Work instruction:
Pull every line that includes the word "price" out of the data below and copy it.

Available records:
━━━━━━━━━━

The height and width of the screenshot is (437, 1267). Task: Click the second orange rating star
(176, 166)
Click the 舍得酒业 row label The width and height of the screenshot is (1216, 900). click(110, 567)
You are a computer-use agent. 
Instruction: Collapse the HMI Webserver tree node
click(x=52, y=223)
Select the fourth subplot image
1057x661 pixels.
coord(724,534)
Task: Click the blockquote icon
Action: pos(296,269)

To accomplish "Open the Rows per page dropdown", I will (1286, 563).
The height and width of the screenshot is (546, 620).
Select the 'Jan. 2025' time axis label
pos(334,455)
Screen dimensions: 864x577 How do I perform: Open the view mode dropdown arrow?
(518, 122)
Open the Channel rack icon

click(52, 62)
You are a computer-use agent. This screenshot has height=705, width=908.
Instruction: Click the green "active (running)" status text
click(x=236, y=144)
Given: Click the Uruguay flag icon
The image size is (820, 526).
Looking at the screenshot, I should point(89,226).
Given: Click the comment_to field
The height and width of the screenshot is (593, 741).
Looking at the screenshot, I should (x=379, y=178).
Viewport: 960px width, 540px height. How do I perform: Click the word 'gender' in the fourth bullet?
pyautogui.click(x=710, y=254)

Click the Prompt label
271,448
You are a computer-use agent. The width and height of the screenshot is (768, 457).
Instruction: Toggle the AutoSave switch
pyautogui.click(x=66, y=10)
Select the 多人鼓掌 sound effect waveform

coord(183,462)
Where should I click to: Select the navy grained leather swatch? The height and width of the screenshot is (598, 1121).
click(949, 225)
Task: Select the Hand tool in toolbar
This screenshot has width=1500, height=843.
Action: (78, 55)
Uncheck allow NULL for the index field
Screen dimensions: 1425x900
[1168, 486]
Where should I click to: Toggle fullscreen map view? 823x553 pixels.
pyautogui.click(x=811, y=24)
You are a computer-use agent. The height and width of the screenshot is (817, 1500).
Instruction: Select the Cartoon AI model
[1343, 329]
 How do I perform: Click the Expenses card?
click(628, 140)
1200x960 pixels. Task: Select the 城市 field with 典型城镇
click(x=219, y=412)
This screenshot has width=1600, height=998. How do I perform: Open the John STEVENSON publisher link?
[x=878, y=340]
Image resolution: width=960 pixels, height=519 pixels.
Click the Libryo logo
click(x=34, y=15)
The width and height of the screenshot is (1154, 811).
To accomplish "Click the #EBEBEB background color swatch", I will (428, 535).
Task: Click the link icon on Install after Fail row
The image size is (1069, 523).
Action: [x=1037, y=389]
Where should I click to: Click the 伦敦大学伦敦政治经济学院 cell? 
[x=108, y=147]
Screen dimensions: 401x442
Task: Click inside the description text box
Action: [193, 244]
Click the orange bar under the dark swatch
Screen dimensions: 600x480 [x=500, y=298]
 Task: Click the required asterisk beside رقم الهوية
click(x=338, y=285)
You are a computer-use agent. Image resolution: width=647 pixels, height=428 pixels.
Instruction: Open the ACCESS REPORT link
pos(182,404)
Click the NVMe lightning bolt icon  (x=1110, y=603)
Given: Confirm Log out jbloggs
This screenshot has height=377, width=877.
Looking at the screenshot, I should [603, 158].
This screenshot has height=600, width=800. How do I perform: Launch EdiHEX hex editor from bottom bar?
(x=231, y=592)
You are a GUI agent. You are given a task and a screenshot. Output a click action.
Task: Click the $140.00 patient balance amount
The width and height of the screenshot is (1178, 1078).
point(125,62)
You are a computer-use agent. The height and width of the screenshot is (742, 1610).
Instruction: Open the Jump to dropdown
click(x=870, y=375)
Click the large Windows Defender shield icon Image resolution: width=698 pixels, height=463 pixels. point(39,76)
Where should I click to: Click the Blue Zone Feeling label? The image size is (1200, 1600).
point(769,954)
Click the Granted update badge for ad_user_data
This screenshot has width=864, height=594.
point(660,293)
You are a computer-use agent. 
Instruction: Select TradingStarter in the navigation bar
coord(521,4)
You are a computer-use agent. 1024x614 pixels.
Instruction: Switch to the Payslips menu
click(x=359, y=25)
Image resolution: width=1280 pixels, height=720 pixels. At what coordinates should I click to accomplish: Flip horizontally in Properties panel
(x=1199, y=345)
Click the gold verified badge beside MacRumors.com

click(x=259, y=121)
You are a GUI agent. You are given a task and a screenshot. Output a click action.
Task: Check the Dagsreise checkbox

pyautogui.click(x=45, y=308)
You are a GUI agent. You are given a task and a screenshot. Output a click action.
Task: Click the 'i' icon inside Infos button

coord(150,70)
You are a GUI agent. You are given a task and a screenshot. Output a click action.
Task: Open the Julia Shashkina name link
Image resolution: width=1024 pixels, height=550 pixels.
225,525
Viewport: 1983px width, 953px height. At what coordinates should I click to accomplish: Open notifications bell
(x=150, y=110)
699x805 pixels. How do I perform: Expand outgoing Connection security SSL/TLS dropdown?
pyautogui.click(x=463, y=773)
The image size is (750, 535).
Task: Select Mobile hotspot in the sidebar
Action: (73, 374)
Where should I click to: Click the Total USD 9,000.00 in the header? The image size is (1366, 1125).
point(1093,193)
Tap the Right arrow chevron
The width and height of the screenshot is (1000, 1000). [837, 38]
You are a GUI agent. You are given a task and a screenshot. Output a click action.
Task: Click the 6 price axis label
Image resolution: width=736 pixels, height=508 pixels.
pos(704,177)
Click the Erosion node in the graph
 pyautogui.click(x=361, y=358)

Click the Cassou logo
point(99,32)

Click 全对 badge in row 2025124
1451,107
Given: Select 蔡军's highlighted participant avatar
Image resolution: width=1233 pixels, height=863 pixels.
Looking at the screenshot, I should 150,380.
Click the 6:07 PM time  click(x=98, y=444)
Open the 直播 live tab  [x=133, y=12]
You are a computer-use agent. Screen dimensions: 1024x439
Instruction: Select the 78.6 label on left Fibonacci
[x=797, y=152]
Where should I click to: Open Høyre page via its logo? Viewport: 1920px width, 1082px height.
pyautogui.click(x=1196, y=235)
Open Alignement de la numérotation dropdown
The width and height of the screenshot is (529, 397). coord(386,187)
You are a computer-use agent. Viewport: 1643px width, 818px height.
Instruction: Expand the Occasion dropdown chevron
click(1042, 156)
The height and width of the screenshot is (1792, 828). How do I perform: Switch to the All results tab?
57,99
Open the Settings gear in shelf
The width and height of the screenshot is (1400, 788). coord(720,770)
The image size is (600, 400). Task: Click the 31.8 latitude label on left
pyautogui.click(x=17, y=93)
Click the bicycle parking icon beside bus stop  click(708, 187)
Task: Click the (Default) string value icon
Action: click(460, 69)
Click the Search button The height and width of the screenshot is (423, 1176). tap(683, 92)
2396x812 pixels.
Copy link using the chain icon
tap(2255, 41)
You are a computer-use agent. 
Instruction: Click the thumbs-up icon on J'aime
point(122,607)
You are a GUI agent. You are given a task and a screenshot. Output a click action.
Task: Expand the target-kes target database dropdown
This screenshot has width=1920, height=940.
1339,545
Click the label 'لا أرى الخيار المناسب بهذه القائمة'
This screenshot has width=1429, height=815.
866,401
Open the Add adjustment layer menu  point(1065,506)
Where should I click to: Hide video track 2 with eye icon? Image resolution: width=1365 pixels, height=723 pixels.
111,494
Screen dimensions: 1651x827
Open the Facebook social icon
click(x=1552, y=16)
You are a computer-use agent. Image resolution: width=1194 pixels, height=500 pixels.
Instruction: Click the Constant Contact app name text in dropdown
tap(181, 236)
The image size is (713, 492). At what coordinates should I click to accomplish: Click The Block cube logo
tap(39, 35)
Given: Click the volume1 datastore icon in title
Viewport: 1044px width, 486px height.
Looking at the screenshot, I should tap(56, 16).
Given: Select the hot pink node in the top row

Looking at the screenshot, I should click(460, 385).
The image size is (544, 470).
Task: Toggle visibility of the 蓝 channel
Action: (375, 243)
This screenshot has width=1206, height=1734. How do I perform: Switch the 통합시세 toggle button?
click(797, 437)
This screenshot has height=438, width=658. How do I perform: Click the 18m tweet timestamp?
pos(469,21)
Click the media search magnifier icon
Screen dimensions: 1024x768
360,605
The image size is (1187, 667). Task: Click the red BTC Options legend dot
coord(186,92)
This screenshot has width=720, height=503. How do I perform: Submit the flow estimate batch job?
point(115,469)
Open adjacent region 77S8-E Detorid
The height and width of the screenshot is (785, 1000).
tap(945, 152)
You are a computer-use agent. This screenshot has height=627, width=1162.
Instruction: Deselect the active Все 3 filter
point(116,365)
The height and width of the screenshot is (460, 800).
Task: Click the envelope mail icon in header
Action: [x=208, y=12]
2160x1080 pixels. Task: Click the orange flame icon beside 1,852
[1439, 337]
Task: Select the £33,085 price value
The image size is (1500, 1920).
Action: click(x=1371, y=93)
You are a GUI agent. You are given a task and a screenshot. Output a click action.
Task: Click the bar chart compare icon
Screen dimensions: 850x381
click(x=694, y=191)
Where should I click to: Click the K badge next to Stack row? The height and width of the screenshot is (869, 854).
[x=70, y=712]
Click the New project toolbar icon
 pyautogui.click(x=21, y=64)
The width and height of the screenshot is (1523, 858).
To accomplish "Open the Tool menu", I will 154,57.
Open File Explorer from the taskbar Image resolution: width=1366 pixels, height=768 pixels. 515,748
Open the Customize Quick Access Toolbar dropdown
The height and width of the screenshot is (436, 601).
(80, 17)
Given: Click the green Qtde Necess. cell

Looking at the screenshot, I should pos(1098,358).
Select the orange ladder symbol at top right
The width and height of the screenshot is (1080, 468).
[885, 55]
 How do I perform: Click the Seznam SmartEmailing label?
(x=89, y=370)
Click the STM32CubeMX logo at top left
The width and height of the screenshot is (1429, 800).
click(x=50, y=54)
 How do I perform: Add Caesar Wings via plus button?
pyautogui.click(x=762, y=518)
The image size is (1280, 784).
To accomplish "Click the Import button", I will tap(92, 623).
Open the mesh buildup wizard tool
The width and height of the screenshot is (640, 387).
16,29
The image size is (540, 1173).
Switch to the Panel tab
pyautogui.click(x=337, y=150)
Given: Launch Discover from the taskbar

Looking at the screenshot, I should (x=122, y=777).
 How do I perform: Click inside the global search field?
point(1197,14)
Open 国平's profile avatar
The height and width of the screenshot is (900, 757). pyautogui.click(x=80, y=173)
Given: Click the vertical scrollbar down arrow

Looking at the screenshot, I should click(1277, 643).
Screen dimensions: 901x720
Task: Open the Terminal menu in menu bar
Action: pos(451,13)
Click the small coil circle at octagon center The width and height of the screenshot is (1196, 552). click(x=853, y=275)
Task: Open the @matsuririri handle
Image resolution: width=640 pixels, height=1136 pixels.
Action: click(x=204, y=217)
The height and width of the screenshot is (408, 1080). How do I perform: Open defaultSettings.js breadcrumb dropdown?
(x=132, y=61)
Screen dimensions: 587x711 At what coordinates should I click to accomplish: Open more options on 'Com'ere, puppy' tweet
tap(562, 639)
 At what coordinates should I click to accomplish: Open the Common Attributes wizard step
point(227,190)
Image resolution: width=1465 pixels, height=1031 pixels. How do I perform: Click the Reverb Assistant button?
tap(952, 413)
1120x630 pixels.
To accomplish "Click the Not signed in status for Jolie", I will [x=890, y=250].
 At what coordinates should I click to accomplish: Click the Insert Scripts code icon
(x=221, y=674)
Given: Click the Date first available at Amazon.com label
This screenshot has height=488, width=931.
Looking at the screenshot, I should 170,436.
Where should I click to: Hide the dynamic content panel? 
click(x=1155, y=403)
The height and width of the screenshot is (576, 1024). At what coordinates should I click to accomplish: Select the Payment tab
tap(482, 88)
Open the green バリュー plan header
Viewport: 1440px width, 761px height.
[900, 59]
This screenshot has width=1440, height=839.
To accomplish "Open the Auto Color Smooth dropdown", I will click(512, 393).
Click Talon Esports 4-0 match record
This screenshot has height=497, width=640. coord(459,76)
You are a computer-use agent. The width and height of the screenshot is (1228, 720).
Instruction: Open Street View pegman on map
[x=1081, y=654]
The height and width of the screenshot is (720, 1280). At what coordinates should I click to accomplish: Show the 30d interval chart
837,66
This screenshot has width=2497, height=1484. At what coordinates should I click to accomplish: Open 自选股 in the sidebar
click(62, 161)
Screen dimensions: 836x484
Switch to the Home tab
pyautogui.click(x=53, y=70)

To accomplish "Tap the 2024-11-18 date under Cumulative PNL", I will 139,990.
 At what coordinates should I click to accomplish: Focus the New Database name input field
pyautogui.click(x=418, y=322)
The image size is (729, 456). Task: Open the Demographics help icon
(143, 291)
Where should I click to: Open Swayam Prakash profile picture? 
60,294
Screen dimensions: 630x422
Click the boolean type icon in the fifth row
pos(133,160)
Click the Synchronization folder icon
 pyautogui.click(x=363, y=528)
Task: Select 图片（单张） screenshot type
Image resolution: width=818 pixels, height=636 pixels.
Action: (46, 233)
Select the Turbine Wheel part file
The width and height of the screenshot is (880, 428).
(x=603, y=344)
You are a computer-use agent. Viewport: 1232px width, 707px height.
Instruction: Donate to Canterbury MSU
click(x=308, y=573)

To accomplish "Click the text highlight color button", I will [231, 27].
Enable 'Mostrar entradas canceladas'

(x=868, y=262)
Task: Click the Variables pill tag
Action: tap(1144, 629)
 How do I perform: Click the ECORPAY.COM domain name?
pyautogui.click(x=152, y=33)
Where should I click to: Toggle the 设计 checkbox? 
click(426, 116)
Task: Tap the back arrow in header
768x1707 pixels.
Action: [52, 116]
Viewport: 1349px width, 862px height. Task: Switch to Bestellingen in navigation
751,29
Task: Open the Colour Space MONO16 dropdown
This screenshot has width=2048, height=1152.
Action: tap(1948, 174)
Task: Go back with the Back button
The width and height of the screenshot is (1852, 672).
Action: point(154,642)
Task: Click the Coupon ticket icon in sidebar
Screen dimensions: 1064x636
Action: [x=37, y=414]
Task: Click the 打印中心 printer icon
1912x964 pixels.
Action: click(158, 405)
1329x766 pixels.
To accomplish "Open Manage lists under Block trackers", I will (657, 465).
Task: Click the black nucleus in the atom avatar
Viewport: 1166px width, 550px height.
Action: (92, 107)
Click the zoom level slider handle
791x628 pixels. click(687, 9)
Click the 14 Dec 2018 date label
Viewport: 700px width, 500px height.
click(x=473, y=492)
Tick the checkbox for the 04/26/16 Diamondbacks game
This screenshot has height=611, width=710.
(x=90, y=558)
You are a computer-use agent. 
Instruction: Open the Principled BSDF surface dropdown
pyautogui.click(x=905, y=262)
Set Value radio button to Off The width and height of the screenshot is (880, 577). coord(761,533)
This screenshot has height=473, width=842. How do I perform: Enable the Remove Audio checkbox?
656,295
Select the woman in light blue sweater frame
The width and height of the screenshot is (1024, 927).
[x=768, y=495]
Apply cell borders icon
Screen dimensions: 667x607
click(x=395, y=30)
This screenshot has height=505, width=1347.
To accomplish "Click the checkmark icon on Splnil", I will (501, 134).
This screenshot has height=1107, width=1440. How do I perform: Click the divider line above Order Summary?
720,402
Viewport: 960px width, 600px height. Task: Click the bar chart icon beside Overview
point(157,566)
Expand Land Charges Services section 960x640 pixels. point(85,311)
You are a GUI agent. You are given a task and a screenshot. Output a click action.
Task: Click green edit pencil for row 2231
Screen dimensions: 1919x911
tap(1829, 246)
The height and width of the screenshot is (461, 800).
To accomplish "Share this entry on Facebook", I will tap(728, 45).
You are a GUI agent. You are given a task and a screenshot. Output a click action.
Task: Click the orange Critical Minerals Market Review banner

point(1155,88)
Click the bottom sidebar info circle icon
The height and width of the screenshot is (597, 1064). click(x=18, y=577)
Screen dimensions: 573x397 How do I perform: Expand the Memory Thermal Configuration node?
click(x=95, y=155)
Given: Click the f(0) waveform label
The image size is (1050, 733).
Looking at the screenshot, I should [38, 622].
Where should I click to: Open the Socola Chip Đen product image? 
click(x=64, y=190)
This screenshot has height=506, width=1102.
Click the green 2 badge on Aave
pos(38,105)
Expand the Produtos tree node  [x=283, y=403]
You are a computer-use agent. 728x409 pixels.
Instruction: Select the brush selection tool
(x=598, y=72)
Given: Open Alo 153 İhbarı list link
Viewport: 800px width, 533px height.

━━━━━━━━━━

Answer to this task:
Task: Click the 6 price axis label
Task: Select the £33,085 price value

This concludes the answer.